§ WHAT YOU ARE ASKED TO DO
For the word "panel", return each line of the data in which it occurs.

§ Records from a data collection
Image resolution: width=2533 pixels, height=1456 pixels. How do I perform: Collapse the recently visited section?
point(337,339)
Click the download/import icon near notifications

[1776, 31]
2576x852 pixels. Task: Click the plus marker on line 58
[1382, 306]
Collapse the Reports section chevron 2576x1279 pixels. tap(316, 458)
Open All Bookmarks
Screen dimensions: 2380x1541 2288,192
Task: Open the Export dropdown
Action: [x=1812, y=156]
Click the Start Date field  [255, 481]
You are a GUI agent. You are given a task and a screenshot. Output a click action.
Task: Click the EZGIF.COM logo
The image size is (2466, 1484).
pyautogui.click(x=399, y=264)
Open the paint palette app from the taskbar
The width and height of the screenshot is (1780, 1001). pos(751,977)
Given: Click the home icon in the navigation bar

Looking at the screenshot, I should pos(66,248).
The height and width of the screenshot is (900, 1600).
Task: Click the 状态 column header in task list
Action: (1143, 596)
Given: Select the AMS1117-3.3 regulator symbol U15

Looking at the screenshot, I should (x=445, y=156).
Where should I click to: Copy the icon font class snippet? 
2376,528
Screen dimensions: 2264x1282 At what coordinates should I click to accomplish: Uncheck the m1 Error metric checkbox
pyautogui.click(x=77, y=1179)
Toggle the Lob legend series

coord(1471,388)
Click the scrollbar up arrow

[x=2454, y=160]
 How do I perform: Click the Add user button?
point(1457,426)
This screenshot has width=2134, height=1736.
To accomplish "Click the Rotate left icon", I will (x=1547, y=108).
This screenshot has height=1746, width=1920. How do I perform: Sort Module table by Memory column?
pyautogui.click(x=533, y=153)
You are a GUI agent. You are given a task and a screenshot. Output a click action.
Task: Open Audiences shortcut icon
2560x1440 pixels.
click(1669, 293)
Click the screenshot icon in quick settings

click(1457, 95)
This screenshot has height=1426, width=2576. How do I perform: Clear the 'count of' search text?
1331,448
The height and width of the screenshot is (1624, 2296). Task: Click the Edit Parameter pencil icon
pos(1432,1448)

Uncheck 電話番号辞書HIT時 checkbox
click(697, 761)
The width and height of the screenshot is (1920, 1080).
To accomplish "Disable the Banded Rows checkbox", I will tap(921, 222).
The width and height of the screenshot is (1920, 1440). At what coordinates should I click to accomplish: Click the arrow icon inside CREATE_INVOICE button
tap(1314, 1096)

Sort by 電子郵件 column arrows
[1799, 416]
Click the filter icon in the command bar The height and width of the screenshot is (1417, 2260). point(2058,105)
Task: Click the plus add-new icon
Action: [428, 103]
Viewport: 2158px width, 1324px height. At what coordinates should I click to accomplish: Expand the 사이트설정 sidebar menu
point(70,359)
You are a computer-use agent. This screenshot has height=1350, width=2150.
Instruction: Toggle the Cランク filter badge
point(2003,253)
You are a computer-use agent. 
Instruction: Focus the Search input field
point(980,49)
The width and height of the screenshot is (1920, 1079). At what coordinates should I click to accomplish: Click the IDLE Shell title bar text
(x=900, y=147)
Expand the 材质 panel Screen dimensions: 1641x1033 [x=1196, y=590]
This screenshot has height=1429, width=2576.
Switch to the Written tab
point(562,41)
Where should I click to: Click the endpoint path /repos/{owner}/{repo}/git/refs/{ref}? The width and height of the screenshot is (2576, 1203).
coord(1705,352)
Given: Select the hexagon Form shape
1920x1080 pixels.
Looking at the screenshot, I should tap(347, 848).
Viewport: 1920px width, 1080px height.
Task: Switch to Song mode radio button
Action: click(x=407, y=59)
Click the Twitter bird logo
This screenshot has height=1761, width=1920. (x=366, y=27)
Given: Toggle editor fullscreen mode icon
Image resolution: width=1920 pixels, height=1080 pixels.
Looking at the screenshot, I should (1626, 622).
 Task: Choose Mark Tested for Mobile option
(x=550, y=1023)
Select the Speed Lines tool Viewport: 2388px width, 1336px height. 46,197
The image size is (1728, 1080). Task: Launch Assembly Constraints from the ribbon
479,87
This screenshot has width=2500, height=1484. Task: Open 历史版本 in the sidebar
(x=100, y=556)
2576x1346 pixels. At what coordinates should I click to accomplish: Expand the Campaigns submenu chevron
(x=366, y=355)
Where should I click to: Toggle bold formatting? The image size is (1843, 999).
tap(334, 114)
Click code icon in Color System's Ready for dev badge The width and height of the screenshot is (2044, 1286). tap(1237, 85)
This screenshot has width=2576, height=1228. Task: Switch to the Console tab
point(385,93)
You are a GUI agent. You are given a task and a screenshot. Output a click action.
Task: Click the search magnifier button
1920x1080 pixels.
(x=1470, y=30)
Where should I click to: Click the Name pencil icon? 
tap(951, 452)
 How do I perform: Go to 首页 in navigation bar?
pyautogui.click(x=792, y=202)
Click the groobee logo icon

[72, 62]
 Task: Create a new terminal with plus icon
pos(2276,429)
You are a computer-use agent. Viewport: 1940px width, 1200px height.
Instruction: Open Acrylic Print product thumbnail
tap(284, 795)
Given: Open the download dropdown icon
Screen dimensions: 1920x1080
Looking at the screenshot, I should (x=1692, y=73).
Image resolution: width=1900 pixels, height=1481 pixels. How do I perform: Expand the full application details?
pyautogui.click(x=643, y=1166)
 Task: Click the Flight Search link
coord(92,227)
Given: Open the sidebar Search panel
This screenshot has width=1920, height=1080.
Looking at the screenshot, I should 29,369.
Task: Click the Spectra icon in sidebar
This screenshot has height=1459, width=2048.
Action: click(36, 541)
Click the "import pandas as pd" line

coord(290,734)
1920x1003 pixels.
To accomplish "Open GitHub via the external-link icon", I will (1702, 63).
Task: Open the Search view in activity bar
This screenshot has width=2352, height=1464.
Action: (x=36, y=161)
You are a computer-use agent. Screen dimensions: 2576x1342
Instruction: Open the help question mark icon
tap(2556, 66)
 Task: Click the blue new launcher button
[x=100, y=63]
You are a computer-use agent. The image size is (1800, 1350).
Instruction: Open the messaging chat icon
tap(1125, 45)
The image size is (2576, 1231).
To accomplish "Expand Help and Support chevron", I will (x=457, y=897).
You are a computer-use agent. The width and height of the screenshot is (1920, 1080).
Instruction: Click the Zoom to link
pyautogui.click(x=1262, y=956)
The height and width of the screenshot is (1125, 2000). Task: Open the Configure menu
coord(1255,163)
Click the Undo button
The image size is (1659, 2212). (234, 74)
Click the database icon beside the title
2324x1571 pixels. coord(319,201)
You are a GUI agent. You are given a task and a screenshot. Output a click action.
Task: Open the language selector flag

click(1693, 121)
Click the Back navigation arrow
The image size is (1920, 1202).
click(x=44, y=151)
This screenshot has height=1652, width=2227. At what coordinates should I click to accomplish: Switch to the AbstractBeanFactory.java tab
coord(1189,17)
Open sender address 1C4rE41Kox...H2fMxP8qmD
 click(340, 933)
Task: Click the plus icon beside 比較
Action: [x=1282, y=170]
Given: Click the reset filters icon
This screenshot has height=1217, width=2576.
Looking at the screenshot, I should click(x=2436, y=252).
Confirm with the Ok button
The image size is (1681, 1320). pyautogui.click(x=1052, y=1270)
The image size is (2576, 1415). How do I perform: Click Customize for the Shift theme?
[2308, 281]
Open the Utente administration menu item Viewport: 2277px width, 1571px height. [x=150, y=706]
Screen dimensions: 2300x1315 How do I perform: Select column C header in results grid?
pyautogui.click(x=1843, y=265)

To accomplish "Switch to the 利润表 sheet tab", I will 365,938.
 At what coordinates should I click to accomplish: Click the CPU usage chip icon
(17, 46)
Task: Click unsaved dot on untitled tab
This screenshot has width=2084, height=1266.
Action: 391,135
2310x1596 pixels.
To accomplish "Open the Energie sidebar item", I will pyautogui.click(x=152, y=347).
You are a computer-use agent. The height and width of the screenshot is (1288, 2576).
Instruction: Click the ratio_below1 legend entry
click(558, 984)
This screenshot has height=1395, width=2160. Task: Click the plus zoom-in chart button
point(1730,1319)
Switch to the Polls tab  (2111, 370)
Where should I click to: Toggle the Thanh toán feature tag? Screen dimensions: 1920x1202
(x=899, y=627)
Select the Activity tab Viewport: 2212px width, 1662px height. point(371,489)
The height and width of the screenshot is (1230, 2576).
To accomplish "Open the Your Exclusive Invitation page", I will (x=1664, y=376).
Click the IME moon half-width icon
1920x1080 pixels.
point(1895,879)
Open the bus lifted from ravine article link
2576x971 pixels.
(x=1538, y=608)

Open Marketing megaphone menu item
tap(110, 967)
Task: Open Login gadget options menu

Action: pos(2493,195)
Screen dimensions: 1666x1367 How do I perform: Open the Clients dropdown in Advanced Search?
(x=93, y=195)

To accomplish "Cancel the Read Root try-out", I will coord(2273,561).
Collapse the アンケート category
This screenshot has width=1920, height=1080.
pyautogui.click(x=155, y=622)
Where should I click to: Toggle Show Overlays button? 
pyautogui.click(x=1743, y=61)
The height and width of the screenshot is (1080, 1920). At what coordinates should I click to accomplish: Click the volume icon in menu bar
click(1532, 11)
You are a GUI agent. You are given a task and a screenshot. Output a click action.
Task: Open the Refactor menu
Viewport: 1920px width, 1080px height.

§ ANSWER FOR THIS EXERCISE
Expand the 材质 panel Screen dimensions: 1641x1033 [x=1196, y=590]
Given: Open the sidebar Search panel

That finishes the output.